> [Directions for this task] Each entry is to be retyped without alteration, and no picture is to be included.

--- Source material ---

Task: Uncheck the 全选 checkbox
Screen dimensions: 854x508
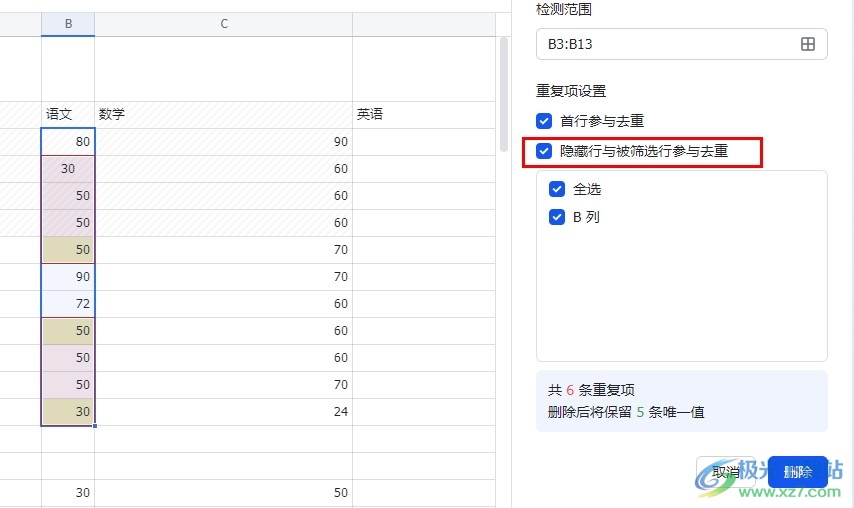Action: point(557,189)
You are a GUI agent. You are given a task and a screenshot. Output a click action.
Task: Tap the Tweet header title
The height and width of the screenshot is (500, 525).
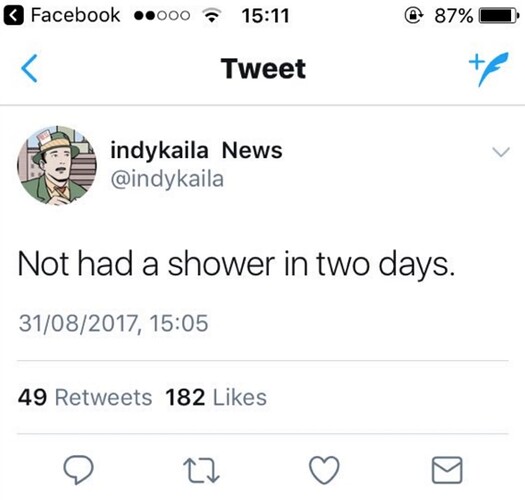[264, 69]
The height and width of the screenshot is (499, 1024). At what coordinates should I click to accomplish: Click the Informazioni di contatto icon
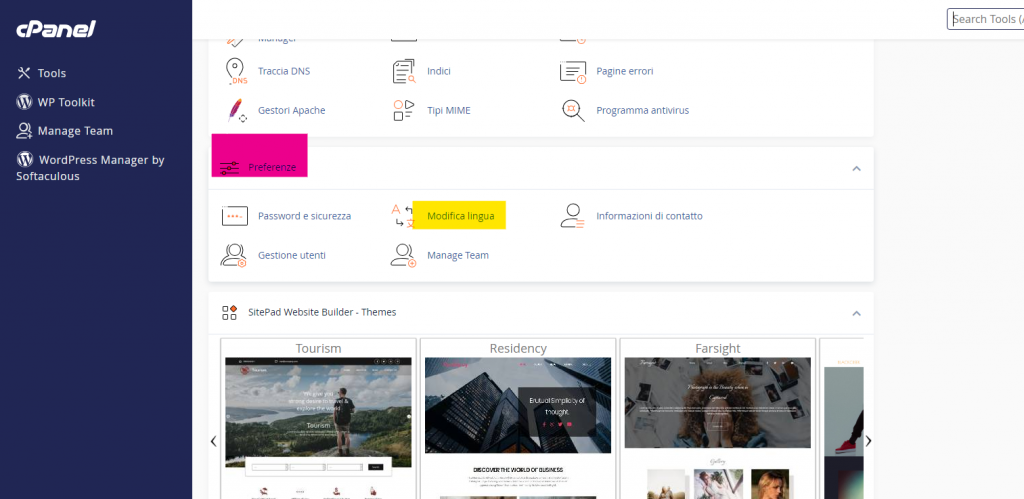pyautogui.click(x=572, y=216)
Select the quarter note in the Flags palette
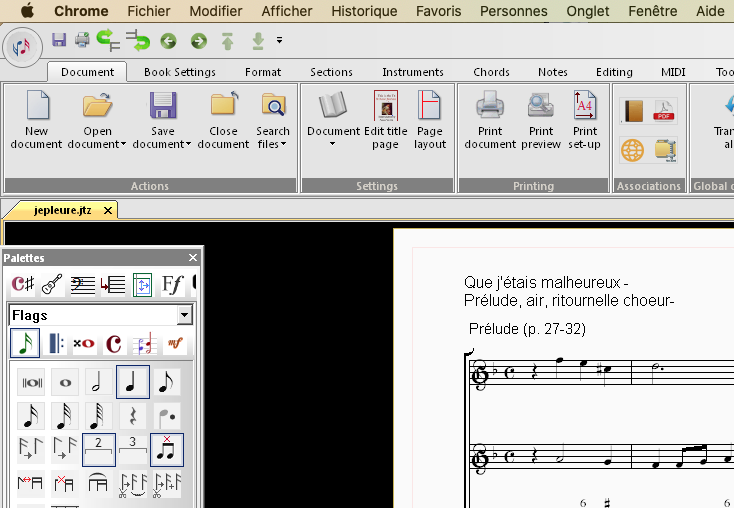Viewport: 734px width, 508px height. [x=132, y=382]
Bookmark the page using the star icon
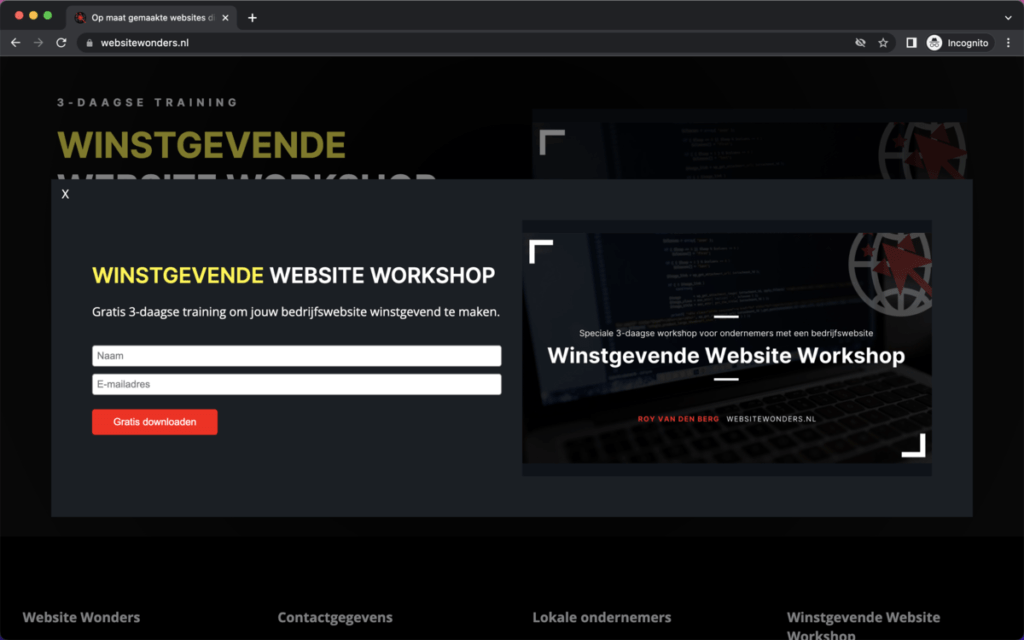1024x640 pixels. [x=882, y=43]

---

> [Response area]
Task: Uncheck the 全选 checkbox
Screen dimensions: 854x508
Action: point(557,189)
You are a GUI agent. You are given a task and a screenshot. Output a click action.
Task: Tap the Tweet header title
The height and width of the screenshot is (500, 525).
[264, 69]
The height and width of the screenshot is (499, 1024). At what coordinates should I click to accomplish: Click the Informazioni di contatto icon
pyautogui.click(x=572, y=216)
Select the quarter note in the Flags palette
Viewport: 734px width, 508px height. [x=132, y=382]
Bookmark the page using the star icon
1024x640 pixels. [x=882, y=43]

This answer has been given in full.